Her work lives in the intersection of contemplative dance, improvisational performance
art, and contemporary theater and is often seen in non-traditional performance venues
such as late night parties, warehouses and church basements. It is sometimes epic
and may involve zombies, superheroes or sock puppets. The Oregonian calls her solo
play The Box Marked Black"A look at race in a way that's open-hearted and even-handed".
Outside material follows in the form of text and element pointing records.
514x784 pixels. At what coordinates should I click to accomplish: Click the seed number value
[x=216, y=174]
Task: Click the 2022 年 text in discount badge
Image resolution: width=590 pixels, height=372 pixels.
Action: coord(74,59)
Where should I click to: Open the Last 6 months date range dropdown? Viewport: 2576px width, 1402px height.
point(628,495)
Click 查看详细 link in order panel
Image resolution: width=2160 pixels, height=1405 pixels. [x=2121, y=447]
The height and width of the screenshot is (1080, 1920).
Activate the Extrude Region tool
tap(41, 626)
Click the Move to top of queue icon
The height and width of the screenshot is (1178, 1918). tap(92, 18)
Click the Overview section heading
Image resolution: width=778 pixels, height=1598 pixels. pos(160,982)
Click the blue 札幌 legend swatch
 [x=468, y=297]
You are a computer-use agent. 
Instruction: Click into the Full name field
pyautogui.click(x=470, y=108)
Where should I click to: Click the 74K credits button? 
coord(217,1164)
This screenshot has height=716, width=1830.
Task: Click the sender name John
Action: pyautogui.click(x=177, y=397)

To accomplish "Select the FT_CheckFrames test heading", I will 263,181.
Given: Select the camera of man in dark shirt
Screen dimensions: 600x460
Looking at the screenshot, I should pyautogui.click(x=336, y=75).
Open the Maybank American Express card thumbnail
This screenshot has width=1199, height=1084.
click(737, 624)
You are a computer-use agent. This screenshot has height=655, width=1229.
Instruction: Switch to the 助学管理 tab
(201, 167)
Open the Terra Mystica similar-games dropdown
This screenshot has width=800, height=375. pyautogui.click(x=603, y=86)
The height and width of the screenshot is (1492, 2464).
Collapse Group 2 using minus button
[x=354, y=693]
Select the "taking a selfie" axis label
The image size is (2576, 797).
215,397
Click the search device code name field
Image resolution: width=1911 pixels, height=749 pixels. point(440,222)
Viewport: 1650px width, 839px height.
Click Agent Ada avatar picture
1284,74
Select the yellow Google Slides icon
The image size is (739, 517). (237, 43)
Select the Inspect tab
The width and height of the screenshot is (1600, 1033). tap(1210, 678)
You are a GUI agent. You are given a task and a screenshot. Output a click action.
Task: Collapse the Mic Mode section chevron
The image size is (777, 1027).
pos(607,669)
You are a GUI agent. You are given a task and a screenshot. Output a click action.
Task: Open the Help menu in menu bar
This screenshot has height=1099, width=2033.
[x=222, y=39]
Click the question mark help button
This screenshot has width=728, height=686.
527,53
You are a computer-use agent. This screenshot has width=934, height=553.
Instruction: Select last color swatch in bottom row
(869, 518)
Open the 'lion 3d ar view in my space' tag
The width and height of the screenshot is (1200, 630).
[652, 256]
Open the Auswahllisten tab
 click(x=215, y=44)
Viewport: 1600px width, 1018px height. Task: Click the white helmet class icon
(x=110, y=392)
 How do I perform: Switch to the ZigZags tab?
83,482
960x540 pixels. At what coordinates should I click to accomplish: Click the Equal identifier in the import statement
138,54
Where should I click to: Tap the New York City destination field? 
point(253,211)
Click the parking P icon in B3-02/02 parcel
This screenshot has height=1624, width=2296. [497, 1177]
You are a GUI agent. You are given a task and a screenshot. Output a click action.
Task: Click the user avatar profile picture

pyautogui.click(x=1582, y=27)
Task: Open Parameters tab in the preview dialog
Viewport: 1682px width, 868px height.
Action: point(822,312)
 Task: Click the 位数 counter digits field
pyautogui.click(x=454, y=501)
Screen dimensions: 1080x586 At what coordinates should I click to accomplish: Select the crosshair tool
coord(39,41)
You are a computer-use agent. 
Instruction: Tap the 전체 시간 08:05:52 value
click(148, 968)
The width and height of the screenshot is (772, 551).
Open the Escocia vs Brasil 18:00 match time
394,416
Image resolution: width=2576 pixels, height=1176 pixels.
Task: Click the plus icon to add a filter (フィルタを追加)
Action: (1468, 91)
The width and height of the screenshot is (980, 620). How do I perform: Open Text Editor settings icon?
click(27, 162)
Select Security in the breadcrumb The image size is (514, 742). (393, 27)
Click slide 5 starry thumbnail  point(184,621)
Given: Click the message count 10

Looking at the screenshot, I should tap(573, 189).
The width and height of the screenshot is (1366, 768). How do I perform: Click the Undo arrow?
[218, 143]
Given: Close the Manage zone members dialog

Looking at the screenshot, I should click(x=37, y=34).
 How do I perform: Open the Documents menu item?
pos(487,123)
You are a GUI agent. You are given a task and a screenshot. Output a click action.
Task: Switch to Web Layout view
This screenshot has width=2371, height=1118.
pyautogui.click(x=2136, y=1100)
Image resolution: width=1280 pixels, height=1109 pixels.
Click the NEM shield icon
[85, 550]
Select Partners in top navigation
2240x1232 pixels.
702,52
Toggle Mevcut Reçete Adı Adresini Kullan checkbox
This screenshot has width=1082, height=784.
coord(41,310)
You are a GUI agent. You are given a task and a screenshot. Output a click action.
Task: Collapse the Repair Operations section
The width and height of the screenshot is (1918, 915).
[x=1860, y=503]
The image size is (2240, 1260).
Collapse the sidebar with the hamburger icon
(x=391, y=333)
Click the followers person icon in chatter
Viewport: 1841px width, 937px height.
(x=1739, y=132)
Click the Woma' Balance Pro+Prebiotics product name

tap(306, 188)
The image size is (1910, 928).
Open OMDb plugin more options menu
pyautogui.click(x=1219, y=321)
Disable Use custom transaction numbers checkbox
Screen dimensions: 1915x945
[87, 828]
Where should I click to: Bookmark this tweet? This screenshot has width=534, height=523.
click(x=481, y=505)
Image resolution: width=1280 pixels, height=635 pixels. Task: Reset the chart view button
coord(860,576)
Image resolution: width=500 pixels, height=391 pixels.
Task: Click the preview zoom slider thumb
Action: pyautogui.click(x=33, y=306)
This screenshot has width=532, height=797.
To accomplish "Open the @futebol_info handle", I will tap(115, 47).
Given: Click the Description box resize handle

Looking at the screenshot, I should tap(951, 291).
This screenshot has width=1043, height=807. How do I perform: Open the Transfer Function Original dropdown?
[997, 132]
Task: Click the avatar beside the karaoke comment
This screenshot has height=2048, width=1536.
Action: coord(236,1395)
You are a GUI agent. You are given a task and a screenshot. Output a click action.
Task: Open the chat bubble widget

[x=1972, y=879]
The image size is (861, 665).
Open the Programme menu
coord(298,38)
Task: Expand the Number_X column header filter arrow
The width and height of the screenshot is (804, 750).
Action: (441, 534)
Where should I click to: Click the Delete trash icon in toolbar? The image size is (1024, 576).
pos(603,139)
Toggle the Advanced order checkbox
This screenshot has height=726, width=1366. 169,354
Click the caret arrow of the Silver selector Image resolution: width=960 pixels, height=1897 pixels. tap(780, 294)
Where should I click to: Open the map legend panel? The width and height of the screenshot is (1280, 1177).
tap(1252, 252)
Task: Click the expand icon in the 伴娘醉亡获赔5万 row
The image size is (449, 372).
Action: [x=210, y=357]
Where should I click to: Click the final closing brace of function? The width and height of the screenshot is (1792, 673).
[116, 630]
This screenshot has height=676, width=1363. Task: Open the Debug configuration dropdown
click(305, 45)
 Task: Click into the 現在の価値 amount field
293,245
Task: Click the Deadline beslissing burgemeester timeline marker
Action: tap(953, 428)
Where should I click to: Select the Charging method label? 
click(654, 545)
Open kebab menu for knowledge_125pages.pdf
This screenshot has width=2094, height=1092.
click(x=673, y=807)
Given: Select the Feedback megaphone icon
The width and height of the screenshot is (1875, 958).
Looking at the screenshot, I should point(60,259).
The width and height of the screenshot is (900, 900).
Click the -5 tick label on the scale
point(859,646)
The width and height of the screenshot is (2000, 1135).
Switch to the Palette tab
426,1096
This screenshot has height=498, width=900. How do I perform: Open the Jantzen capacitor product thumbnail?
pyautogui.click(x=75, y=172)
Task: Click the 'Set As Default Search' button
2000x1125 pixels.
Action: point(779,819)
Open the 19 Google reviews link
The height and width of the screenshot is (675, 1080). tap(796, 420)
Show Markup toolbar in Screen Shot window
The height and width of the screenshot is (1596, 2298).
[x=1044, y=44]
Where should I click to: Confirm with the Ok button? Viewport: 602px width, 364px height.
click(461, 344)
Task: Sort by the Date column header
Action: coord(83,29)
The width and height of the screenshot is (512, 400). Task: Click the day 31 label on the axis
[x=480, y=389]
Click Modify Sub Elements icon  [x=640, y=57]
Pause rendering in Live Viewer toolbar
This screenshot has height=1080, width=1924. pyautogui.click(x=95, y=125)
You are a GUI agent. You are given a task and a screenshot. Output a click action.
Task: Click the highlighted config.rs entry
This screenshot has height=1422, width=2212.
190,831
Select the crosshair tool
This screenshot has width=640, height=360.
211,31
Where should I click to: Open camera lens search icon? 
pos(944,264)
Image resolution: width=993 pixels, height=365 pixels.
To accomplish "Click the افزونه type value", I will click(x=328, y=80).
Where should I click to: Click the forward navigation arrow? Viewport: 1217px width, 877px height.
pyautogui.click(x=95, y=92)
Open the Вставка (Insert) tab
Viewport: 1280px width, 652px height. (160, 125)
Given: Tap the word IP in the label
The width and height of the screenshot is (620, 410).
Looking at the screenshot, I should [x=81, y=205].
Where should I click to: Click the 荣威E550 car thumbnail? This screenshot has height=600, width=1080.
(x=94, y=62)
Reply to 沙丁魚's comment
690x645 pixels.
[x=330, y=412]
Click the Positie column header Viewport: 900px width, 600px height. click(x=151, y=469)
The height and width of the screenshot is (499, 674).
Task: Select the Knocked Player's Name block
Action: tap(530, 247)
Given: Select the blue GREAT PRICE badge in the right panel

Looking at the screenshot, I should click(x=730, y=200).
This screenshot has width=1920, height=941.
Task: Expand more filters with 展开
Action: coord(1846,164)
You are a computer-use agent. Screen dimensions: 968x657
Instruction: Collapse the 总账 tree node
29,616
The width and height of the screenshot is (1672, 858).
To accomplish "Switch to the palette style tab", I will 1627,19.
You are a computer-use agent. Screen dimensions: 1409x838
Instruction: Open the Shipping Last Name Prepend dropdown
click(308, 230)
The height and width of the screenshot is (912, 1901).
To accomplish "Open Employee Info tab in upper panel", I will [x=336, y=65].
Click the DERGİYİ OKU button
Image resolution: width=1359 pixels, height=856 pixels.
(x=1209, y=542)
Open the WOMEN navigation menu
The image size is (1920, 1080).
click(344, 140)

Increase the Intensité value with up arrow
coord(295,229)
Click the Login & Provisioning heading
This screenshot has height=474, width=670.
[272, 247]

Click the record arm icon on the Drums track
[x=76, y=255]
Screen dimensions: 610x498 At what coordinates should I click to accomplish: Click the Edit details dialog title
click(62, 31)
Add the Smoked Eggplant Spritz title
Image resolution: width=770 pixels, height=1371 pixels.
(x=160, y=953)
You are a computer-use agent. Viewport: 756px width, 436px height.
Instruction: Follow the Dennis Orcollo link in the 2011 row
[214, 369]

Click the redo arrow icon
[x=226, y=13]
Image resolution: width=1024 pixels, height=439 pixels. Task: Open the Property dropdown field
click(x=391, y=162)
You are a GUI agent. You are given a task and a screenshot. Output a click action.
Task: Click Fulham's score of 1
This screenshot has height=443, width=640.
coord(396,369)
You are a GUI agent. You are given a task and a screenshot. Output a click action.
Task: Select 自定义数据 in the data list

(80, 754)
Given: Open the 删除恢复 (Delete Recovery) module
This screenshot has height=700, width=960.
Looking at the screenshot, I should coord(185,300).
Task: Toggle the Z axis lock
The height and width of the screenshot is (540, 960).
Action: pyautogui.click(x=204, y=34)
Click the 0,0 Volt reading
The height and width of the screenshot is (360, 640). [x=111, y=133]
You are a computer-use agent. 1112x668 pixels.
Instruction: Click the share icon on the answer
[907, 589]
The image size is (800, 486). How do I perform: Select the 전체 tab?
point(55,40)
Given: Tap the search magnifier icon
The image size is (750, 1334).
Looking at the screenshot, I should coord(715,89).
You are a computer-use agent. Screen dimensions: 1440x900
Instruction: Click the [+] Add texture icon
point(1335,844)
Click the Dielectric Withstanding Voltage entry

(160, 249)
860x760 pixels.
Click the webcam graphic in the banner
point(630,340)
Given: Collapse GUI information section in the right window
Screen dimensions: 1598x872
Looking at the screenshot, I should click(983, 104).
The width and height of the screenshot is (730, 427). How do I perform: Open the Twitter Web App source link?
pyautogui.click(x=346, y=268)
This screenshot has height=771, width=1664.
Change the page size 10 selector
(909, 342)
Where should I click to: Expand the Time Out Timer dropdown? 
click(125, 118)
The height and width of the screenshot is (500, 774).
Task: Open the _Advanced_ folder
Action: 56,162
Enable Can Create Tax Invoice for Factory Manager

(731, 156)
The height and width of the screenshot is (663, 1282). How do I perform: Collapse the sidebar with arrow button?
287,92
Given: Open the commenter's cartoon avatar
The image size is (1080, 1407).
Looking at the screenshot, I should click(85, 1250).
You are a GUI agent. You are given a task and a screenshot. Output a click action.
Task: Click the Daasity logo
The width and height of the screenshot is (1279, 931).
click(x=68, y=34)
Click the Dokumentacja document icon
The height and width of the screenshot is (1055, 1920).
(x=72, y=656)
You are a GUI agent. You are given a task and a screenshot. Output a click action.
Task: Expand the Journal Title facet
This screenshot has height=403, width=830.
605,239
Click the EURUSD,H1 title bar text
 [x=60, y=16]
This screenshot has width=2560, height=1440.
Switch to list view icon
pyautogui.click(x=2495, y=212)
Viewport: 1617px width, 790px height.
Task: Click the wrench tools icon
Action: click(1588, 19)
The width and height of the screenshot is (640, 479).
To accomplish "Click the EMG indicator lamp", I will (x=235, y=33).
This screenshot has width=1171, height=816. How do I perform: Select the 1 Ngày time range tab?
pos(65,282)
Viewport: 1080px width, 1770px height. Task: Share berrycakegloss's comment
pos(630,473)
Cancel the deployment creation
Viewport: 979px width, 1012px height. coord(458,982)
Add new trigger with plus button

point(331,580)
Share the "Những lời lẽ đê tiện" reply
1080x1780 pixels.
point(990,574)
Ms Webb holds her MFA from Naropa's Contemporary Performance Program, and her BFA
from NYU's Experimental Theater Wing. In Portland, she offers Contemplative Dance
Practice through Be Space, has been a coach for PlayWrite Inc. and The August Wilson
Monologue Competition, and is a co-founder and co-Artistic Director of The Vanport
Mosaic Festival. www.DamarisWebb.com
Lee Worley, a senior student of Tibetan Buddhism founded the Theatre Studies program at Naropa
in 1974, and has since developed contemplative exercises for the arts in education
and contemplative education programs. Lee is one of a very few holders of the Mudra
Space Awareness lineage, a performance training derived from Tibetan Yoga, and a founding
member, actress, and teacher in the Joseph Chaikin's renowned experimental company
The Open Theatre (NYC,1963-73). Her recent book, Coming From Nothing: The Sacred Art
of Acting, outlines her contemplative acting method.
Farin Zahedi received her PhD in Comparative Drama from the University of Oslo, Norway, and her
MA in Drama from the University of California, Los Angeles. Zahedi is currently the
Chairperson of the Drama & Film Department at the University of Tehran in Iran. She
is the author of a numerous essays, lectures and books, including Henrik Ibsen and
Modern Iranian Drama (2006) and From Ritual to Performance in Japan (2013). She has
been involved with presentations and theatrical collaborations throughout the world,
including in China, India, Russia, Denmark, Italy, Norway, and the US.